Find each line in the entries below that contains the string "dropdown", matching case exactly, and copy those lines.

═════ Data records

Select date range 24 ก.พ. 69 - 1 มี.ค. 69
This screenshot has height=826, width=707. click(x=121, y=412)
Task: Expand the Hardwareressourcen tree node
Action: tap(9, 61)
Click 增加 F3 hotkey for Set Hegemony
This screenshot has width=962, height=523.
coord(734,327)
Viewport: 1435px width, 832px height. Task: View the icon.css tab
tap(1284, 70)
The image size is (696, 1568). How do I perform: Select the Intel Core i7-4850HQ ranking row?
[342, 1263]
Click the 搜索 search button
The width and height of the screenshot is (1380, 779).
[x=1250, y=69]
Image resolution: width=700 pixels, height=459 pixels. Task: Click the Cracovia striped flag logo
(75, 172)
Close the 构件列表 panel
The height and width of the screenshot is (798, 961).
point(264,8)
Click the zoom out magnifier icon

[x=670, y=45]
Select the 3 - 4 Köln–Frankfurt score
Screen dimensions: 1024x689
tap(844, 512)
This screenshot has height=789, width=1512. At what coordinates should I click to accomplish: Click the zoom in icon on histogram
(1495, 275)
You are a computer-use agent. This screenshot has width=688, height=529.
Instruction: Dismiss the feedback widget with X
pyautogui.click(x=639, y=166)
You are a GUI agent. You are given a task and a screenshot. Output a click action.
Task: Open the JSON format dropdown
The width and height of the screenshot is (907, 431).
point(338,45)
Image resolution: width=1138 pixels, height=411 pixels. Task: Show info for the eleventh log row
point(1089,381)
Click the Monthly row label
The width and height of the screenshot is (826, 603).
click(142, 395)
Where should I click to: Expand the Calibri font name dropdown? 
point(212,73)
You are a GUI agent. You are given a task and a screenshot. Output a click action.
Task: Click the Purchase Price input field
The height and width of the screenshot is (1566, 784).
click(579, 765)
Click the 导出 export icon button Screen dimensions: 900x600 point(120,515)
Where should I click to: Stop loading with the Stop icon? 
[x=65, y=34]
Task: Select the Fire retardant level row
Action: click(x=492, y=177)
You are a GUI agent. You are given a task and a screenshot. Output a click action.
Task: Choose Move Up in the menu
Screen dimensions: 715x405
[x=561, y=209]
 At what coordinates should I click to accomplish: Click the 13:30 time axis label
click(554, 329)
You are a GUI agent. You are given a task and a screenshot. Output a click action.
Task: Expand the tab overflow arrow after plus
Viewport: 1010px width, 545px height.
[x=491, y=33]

══════════

Final answer
Task: Open the JSON format dropdown
Where should I click to: Expand the Calibri font name dropdown? 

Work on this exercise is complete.